### Short task:
Copy the rows below without any change, from the line with "What do you see at coordinates (46, 2476)" to the line with "The height and width of the screenshot is (2576, 821).", including both of those lines.

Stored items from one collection
───

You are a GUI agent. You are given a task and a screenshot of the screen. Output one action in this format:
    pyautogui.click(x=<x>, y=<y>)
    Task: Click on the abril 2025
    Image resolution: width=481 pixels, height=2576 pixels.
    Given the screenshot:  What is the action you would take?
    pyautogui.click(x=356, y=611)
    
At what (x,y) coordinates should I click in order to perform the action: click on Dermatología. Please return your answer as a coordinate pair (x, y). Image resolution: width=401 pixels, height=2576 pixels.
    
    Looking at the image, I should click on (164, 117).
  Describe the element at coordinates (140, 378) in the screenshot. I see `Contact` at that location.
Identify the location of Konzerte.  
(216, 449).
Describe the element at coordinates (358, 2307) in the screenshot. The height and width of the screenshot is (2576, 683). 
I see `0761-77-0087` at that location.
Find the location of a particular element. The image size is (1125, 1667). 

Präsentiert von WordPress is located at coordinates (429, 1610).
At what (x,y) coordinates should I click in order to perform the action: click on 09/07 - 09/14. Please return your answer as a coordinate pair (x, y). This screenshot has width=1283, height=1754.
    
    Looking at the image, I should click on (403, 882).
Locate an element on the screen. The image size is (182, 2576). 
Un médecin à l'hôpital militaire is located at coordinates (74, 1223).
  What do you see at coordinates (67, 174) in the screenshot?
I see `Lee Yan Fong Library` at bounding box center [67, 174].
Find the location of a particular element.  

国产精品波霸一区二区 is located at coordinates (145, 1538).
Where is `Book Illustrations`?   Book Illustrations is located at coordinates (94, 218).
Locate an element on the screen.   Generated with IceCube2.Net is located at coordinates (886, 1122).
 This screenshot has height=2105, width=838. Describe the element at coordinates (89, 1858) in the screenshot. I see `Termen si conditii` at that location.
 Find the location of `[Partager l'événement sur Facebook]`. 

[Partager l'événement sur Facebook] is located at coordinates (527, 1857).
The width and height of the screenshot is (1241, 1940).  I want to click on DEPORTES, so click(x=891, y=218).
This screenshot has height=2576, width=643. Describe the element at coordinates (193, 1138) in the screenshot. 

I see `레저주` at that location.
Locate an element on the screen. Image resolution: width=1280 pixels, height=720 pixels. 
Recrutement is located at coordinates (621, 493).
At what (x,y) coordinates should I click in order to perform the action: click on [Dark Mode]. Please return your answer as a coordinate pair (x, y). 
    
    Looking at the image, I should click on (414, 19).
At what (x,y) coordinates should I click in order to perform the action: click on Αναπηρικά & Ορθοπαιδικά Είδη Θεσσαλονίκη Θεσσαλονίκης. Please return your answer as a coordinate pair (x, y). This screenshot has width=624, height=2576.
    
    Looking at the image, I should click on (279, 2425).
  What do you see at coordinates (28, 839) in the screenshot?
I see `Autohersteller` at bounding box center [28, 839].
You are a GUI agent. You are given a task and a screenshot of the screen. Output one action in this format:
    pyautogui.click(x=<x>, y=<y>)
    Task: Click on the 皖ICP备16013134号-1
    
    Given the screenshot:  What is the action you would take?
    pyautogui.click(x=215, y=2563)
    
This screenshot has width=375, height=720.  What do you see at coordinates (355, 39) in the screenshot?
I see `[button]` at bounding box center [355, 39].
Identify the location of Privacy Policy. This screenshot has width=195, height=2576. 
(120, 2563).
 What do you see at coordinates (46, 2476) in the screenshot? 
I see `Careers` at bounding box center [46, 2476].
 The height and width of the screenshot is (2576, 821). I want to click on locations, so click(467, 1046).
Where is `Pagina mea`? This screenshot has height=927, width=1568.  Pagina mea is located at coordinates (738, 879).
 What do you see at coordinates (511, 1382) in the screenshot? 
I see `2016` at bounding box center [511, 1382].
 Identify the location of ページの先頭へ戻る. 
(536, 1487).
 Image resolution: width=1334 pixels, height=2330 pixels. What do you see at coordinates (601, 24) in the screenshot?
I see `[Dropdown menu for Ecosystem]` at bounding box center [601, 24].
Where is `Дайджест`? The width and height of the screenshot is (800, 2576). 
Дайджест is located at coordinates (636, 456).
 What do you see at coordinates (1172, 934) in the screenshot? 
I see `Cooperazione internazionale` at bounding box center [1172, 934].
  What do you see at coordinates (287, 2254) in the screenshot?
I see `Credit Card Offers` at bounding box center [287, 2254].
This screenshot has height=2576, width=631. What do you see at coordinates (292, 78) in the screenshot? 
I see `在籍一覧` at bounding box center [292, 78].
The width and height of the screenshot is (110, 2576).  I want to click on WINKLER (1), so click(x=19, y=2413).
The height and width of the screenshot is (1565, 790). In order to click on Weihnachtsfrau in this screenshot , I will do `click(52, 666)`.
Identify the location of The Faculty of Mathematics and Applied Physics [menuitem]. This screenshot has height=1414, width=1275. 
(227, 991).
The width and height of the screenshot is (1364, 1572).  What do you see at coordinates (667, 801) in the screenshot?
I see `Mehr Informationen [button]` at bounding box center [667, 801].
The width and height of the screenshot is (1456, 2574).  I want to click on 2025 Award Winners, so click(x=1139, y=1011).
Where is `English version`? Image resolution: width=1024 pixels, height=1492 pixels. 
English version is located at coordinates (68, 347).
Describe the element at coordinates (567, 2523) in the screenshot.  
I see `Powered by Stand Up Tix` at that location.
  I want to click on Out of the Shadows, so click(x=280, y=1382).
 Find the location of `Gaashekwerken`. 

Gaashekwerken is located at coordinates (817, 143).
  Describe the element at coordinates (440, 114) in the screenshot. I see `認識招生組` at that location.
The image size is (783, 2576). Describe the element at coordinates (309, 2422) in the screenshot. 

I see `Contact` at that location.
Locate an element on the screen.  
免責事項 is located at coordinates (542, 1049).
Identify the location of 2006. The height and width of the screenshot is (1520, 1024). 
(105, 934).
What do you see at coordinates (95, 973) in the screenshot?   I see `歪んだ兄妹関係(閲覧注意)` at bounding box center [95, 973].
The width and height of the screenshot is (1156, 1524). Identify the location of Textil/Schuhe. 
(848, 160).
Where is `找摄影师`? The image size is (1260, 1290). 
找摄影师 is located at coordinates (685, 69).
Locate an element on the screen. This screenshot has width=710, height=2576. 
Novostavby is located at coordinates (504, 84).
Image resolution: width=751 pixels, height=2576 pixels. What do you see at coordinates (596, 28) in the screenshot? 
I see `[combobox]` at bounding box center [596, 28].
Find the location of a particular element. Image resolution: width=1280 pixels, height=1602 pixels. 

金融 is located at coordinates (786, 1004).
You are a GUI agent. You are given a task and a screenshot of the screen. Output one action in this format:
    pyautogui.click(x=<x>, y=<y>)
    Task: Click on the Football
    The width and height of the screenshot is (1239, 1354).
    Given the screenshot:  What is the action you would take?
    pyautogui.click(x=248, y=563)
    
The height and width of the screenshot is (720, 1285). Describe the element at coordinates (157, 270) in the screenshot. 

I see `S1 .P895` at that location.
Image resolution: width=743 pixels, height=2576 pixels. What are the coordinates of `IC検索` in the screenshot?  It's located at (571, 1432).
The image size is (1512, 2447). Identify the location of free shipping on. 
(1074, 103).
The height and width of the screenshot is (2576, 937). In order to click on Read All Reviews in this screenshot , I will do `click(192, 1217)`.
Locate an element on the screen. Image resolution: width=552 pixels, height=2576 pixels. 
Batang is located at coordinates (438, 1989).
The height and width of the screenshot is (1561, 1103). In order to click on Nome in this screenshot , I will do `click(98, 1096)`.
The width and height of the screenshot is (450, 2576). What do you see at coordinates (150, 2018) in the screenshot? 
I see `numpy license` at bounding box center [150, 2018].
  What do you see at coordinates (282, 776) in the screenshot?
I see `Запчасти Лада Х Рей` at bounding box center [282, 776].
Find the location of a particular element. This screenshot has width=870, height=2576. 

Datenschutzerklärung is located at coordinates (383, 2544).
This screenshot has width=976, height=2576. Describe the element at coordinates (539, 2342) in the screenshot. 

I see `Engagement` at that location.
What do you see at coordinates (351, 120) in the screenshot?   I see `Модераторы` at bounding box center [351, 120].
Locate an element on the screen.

───

### Solution to this exercise:
 What do you see at coordinates (46, 2476) in the screenshot? 
I see `Careers` at bounding box center [46, 2476].
 The height and width of the screenshot is (2576, 821). I want to click on locations, so click(467, 1046).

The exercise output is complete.